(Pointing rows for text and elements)
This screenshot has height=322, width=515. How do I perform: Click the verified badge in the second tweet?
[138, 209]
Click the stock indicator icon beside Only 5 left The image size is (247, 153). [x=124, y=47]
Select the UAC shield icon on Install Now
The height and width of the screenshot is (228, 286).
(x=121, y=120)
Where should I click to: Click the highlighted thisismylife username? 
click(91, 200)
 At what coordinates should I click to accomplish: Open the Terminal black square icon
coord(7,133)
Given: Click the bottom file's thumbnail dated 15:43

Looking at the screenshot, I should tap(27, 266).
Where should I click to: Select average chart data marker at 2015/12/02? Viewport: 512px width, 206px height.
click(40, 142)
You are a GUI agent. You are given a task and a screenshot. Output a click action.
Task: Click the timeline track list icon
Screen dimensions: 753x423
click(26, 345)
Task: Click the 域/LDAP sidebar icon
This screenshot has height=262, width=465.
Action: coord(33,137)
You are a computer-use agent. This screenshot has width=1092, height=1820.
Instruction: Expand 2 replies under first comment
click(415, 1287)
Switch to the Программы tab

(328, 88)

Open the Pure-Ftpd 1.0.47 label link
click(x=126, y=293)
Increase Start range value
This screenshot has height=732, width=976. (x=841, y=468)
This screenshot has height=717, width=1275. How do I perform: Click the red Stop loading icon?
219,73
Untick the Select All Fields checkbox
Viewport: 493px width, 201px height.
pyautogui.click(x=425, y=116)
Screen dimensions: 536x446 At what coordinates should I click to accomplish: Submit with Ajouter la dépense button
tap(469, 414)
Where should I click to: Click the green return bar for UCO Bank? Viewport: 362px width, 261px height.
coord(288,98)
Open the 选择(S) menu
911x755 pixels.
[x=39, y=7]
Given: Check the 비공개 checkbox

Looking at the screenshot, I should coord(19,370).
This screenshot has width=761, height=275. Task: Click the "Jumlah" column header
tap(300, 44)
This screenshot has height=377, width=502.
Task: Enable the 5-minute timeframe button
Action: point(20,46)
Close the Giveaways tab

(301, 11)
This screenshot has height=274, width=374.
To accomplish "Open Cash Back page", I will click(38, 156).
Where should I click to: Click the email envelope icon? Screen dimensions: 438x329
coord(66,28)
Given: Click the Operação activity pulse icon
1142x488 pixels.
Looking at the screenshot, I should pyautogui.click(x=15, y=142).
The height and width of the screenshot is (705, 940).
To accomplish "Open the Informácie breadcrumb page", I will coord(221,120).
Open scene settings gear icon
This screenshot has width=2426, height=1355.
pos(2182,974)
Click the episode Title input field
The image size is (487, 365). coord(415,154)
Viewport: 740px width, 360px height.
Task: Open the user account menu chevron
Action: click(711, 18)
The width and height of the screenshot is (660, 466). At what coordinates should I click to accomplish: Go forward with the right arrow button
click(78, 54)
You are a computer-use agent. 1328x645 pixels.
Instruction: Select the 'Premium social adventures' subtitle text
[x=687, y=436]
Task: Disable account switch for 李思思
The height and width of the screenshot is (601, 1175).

GIVEN INSTRUCTION: Copy the rows word for word, from the first one through the line containing "Looking at the screenshot, I should coord(19,370).", including that line.

WRITTEN SOLUTION:
This screenshot has height=322, width=515. How do I perform: Click the verified badge in the second tweet?
[138, 209]
Click the stock indicator icon beside Only 5 left The image size is (247, 153). [x=124, y=47]
Select the UAC shield icon on Install Now
The height and width of the screenshot is (228, 286).
(x=121, y=120)
Where should I click to: Click the highlighted thisismylife username? 
click(91, 200)
 At what coordinates should I click to accomplish: Open the Terminal black square icon
coord(7,133)
Given: Click the bottom file's thumbnail dated 15:43

Looking at the screenshot, I should tap(27, 266).
Where should I click to: Select average chart data marker at 2015/12/02? Viewport: 512px width, 206px height.
click(40, 142)
You are a GUI agent. You are given a task and a screenshot. Output a click action.
Task: Click the timeline track list icon
Screen dimensions: 753x423
click(26, 345)
Task: Click the 域/LDAP sidebar icon
This screenshot has height=262, width=465.
Action: coord(33,137)
You are a computer-use agent. This screenshot has width=1092, height=1820.
Instruction: Expand 2 replies under first comment
click(415, 1287)
Switch to the Программы tab

(328, 88)

Open the Pure-Ftpd 1.0.47 label link
click(x=126, y=293)
Increase Start range value
This screenshot has height=732, width=976. (x=841, y=468)
This screenshot has height=717, width=1275. How do I perform: Click the red Stop loading icon?
219,73
Untick the Select All Fields checkbox
Viewport: 493px width, 201px height.
pyautogui.click(x=425, y=116)
Screen dimensions: 536x446 At what coordinates should I click to accomplish: Submit with Ajouter la dépense button
tap(469, 414)
Where should I click to: Click the green return bar for UCO Bank? Viewport: 362px width, 261px height.
coord(288,98)
Open the 选择(S) menu
911x755 pixels.
[x=39, y=7]
Given: Check the 비공개 checkbox

Looking at the screenshot, I should coord(19,370).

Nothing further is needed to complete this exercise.